Sen. Carl Levin, D-Mich., the chairman of the Senate Armed Services Committee, said he believed the attachment was deliberately ignored and perhaps suppressed. Excerpts from the document appeared in a report on the treatment of detainees released this month by Levin's committee. The committee report says the attachment echoes JPRA warnings issued in late 2001.

"It's part of a pattern of squelching dissent," said Levin, who said there were other instances in which internal reviews of detainee treatment were halted or undercut. "They didn't want to hear the down side."

A former administration official said the National Security Council, which was briefed repeatedly that summer on the CIA's planned interrogation program by George Tenet, then Director of Central Intelligence, and agency lawyers, did not discuss the issues raised in the attachment.

"That information was not brought to the attention of the principals," said the former administration official, who was involved in deliberations on interrogation policy who requested anonymity because of the sensitivity of the issue. "That would have been relevant. The CIA did not present with pros and cons, or points or concern. They said this was safe and effective, and there was no alternative. "

The Aug. 1, 2002, memo on the interrogation of Abu Zubaida draws from the JPRA's memo on psychological effects to conclude that while waterboarding constituted "a threat of imminent death" it did not cause "prolonged mental harm." Therefore, the Aug. 1, 2002, memo concluded, waterboarding "would not constitute torture within the meaning of the statute."

But the JPRA's two-page attachment, titled "Operational Issues Pertaining to the Use of Physical/Psychologi cal Coercion in Interrogation, " questioned the effectiveness of employing extreme duress to obtain intelligence.

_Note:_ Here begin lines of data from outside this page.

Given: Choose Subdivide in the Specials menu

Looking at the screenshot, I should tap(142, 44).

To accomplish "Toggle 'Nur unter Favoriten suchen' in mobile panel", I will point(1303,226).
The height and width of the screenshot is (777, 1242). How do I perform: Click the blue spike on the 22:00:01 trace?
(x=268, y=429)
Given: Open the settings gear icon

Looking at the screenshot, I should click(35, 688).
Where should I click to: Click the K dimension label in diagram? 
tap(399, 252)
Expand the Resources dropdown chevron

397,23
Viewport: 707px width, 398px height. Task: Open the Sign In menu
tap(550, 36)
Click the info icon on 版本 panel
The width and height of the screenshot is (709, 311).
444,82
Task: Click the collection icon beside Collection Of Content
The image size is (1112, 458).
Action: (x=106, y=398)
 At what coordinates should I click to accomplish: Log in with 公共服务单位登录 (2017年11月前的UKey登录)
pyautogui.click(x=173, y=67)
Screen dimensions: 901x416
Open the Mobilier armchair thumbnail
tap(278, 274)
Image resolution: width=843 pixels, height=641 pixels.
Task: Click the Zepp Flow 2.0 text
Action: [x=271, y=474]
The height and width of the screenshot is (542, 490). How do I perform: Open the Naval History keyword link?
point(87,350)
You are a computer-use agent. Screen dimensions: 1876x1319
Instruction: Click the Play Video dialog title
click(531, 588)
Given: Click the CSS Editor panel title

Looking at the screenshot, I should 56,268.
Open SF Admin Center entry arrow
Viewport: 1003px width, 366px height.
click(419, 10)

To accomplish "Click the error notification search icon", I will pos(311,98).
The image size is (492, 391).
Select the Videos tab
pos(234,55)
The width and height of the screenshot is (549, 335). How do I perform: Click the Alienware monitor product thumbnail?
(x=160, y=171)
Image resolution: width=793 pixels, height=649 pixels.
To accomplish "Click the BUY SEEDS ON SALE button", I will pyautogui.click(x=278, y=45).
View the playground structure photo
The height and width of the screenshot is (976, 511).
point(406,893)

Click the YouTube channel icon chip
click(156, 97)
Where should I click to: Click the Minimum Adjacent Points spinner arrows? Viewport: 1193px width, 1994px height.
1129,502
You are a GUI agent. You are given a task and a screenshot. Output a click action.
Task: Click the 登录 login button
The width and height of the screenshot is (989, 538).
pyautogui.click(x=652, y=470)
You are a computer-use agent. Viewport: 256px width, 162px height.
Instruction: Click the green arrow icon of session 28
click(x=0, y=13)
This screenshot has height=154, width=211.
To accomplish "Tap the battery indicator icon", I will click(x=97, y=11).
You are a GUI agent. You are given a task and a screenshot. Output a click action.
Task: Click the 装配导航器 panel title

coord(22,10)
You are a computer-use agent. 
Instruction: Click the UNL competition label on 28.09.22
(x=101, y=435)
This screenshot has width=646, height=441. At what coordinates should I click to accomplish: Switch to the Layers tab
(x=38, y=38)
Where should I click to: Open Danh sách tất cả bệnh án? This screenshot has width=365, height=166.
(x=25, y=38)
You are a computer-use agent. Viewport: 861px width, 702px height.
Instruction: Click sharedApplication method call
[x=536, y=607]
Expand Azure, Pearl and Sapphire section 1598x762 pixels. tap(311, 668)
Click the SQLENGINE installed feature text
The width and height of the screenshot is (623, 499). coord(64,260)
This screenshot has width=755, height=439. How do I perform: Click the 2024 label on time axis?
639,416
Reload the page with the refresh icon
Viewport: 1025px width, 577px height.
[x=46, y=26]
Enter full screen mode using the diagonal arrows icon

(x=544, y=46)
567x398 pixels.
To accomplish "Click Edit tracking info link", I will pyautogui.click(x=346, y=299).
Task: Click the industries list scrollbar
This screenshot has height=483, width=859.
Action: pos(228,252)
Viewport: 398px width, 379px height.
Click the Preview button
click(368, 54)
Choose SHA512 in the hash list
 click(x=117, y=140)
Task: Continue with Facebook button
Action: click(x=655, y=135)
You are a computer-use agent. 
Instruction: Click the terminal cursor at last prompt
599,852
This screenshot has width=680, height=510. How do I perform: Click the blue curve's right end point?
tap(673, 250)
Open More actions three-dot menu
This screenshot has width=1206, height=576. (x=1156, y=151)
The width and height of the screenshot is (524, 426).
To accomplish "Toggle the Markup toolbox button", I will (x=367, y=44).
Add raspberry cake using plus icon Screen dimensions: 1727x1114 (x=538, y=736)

"The requirement to obtain information from an uncooperative source as quickly as possible - in time to prevent, for example, an impending terrorist attack that could result in loss of life - has been forwarded as a compelling argument for the use of torture," the document said. "In essence, physical and/or psychological duress are viewed as an alternative to the more time-consuming conventional interrogation process. The error inherent in this line of thinking is the assumption that, through torture, the interrogator can extract reliable and accurate information. History and a consideration of human behavior would appear to refute this assumption."

There was no consideration within the National Security Council that the planned techniques stemmed from Chinese communist practices and had been deemed torture when employed against American personnel, the former administration official said. The U.S. military prosecuted its own soldiers for using waterboarding in the Philippines and had put Japanese officers on trial for war crimes for its use against Americans and other allied nationals during World War II.

The reasoning in the JPRA document contrasted sharply with arguments being pressed at the time by current and former military psychologists in the SERE program, including James Mitchell and Bruce Jessen, who later formed a company that became a CIA contractor advising on interrogations. Both men declined to comment on their role in formulating interrogation policy.

The JPRA attachment said the key deficiency of physical or psychological duress is the reliability and accuracy of the information gained. "A subject in pain may provide an answer, any answer, or many answers in order to get the pain to stop," it said.

In conclusion, the document said, "the application of extreme physical and/or psychological duress (torture) has some serious operational deficits, most notably, the potential to result in unreliable information. " The word "extreme" is underlined.